- **Exercício proposto A**
Por favor, reescreva as linhas de dados entre o início e a linha que contém "coord(98,24)", inclusive, renomeando "search filter input field" para "search box" e mantendo todo o resto igual.

A nova lei de licitações e contratos administrativos
Aspectos técnicos mais relevantes para os serviços e obras de engenharia.
Marcelo Corrêa Mendonça
Engenheiro civil – Diretor Técnico
A NLLC[1] é extensa, compõe-se de 194 artigos contra 126 da Lei 8.666/93, deixou para regulamentos posteriores mais de quarenta dispositivos, não definiu a especificidade desses regulamentos e a competência para as respectivas edições. Traz muitas modificações no sistema de licitações e contratações públicas, muitas delas positivas para as obras e serviços de engenharia.
Em uma série de artigos, sendo esse o primeiro, vamos abordar e comentar as principais modificações introduzidas nas licitações e contratações de serviços e obras de engenharia pela NLLC, que implicou alterações significativas nas licitações e contratos firmados com o poder público em todas as suas esperas.
I-PARTE-GENERALIDADES
Passados mais de 27 anos da Lei 8.666/93, entra em vigor a nova lei de licitações, de nº 14.133 de 1º de abril de 2021(NLLC), que veio para substituir a Lei 8.666/93, bem como a de n.º 12.462/11 – RDC – artigos 1º ao 47º-, Lei do Regime diferenciado de contratações que deixará de existir, pois as suas normas estão incluídas na NLLC, que também considerou normas da Lei 13.303/16, conhecida como lei das estatais e da Lei do Pregão, de nº 10.520/02, além de incorporar diversas decisões contidas em acordão do TCU.
As licitações ou contratações durante um período de 02 anos, a contar de abril de 2021, a critério da administração pública, poderão se dar por qualquer uma dessas 04 leis, entretanto, sem a possibilidade de aplicação combinada com a NLLC. Além do exposto, os contratos firmados sob a égide de qualquer uma dessas leis antes e depois da entrada em vigor da NLLC se manterão subordinados aos normativos das referidas leis.

- **Dados fornecidos**
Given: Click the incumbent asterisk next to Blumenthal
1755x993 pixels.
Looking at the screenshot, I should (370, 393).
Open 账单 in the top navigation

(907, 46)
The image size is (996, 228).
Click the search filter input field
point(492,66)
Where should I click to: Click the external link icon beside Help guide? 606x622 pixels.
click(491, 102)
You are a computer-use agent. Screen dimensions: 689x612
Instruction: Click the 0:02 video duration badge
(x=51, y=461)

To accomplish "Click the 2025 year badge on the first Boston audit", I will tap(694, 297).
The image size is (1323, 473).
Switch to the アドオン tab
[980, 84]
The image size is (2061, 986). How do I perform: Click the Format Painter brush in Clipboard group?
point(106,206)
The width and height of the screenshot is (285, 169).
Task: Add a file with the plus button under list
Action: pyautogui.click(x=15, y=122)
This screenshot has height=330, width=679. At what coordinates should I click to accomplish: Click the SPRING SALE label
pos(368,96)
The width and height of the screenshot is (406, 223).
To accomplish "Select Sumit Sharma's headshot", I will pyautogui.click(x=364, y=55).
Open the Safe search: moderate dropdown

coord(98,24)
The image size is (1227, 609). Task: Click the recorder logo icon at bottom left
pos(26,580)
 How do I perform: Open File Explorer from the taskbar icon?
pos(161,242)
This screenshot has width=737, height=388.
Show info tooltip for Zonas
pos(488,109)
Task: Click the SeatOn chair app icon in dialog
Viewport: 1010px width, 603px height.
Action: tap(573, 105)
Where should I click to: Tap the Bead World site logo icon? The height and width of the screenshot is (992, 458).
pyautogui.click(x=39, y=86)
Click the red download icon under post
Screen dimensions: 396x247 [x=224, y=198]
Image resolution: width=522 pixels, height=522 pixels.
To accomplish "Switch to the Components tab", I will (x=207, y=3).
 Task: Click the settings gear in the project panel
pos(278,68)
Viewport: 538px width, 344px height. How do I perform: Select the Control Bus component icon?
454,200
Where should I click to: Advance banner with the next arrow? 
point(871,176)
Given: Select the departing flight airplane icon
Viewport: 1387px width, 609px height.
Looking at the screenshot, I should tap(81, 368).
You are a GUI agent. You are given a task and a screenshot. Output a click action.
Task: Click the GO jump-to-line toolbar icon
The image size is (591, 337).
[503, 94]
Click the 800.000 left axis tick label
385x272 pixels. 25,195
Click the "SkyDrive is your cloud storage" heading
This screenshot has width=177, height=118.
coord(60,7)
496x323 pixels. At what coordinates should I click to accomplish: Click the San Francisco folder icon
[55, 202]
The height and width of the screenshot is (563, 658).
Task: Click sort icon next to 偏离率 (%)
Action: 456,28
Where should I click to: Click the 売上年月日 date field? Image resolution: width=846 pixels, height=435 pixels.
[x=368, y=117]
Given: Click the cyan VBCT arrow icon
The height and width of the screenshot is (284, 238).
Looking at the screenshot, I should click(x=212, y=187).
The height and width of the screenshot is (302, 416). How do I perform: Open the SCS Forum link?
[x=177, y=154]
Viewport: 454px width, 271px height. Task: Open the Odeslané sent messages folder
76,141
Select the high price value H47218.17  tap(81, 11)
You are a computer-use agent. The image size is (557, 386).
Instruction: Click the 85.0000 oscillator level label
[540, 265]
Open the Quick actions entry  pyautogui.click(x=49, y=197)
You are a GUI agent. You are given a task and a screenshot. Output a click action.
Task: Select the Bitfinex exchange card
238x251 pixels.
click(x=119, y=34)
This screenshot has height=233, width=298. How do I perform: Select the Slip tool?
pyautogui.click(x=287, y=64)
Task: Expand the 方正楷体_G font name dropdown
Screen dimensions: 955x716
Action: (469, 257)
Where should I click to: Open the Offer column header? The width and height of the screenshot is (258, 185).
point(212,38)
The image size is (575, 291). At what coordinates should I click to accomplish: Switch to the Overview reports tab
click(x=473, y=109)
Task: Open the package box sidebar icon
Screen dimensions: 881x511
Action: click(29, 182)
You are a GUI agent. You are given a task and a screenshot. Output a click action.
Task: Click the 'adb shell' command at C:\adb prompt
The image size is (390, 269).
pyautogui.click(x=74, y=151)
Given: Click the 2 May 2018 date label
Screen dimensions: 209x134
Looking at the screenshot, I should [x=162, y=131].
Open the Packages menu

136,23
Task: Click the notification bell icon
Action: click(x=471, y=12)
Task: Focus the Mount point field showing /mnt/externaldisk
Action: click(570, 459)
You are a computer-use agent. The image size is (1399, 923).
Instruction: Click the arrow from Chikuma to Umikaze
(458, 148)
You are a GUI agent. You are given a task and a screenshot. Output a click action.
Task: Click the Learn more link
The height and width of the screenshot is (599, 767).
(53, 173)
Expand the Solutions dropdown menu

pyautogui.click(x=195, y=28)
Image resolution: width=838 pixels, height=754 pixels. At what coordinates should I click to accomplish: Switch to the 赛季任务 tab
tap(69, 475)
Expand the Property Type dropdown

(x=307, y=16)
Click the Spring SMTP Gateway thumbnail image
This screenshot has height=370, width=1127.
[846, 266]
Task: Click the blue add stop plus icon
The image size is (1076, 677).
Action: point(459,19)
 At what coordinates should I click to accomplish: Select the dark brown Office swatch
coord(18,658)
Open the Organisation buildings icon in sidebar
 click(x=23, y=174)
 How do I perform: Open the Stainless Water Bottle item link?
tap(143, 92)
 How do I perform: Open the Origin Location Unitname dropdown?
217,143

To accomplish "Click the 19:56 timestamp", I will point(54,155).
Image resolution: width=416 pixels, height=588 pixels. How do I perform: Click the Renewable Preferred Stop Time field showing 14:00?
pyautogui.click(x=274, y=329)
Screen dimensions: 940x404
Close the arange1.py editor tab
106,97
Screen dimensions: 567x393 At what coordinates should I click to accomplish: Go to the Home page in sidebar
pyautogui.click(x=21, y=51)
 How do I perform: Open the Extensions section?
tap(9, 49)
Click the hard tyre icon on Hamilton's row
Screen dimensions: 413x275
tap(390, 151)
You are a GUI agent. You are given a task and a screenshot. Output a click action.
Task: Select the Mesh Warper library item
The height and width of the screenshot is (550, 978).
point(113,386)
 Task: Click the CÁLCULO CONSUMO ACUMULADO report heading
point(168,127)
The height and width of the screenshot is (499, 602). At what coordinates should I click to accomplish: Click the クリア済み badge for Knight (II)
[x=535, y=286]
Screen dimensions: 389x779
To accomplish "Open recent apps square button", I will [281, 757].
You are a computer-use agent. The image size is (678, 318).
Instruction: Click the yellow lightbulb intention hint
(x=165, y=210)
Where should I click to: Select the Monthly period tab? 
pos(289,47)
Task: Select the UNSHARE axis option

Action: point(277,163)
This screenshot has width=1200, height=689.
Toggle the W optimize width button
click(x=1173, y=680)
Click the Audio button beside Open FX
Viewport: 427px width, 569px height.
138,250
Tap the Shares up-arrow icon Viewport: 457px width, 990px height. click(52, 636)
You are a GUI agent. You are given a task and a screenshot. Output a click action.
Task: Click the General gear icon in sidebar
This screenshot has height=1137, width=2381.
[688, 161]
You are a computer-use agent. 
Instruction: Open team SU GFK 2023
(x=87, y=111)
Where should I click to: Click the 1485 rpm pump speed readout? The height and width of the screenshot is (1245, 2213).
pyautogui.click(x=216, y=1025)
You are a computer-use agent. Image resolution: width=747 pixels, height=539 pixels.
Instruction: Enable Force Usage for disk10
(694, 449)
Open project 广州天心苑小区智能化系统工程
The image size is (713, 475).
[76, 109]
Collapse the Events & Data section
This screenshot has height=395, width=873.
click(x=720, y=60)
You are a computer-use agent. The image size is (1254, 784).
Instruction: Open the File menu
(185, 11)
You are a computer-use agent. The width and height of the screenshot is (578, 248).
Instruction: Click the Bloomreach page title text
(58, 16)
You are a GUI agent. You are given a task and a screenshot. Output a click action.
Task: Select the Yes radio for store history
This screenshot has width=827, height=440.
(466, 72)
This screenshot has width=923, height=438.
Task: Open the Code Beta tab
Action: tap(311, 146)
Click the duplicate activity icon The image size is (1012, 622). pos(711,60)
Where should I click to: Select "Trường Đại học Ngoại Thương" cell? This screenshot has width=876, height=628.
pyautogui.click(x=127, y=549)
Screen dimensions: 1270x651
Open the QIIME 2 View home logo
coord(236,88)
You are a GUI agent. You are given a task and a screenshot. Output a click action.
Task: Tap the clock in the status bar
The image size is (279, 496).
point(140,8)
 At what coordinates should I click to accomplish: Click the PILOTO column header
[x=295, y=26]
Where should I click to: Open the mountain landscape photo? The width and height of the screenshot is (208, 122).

- **Exercício proposto B**
Dê seguimento ao artigo sobre a nova lei de licitações a partir do ponto em que ele termina.

- **Resposta A**
Given: Click the incumbent asterisk next to Blumenthal
1755x993 pixels.
Looking at the screenshot, I should (370, 393).
Open 账单 in the top navigation

(907, 46)
The image size is (996, 228).
Click the search box
point(492,66)
Where should I click to: Click the external link icon beside Help guide? 606x622 pixels.
click(491, 102)
You are a computer-use agent. Screen dimensions: 689x612
Instruction: Click the 0:02 video duration badge
(x=51, y=461)

To accomplish "Click the 2025 year badge on the first Boston audit", I will tap(694, 297).
The image size is (1323, 473).
Switch to the アドオン tab
[980, 84]
The image size is (2061, 986). How do I perform: Click the Format Painter brush in Clipboard group?
point(106,206)
The width and height of the screenshot is (285, 169).
Task: Add a file with the plus button under list
Action: pyautogui.click(x=15, y=122)
This screenshot has height=330, width=679. At what coordinates should I click to accomplish: Click the SPRING SALE label
pos(368,96)
The width and height of the screenshot is (406, 223).
To accomplish "Select Sumit Sharma's headshot", I will pyautogui.click(x=364, y=55).
Open the Safe search: moderate dropdown

coord(98,24)

- **Resposta B**
Nos termos do art. 174 da NLLC foi criado em agosto de 2021 o Portal Nacional de Contratações Públicas (PNCP), sítio eletrônico oficial destinado a editais de credenciamento e de pré-qualificação, avisos de contratação direta e editais de licitação com os respectivos anexos, contratos, termos aditivos, planos de contratação anuais, catálogos eletrônicos de padronização, atas de registro de preços, dentre outros. Os dados acima listados devem ser divulgados no Portal Nacional de Contratações Públicas. Além do exposto, o Art. 94 prevê que só terão eficácia contratos e termos aditivos publicados no PNCP.
No caso de municípios com até 20.000 habitantes, o prazo para a constituição do PNCP é de 06 anos, ou seja, somente a partir de abril de 2027, se tornará obrigatória a implementação do PNCP nesses municípios.
Em linhas gerais, no que diz respeito às contratações de serviços e obras de engenharia, em nosso entendimento, as principais modificações introduzidas pela NLLC foram as seguintes:
1. Definições de superfaturamento e sobrepreço
No Capítulo III, Das Definições, no Art. 6º constaram os conceitos de sobrepreço e superfaturamento, que já haviam sido introduzidos pela Lei das estatais – Lei Federal n.º 13.303/2016- e agora, consolidados na NLLC
LVI – sobrepreço: preço orçado para licitação ou contratado em valor expressivamente superior aos preços referenciais de mercado, seja de apenas 1 (um) item, se a licitação ou a contratação for por preços unitários de serviço, seja do valor global do objeto, se a licitação ou a contratação for por tarefa, empreitada por preço global ou empreitada integral, semi-integrada ou integrada;
LVII – superfaturamento: dano provocado ao patrimônio da Administração, caracterizado, entre outras situações, por:
a) medição de quantidades superiores às efetivamente executadas ou fornecidas;
b) deficiência na execução de obras e de serviços de engenharia que resulte em diminuição da sua qualidade, vida útil ou segurança;
c) alterações no orçamento de obras e de serviços de engenharia que causem desequilíbrio econômico-financeiro do contrato em favor do contratado;
d) outras alterações de cláusulas financeiras que gerem recebimentos contratuais antecipados, distorção do cronograma físico-financeiro, prorrogação injustificada do prazo contratual
com custos adicionais para a Administração ou reajuste irregular de preços.
2. Distinção clara entre obras e serviços de engenharia.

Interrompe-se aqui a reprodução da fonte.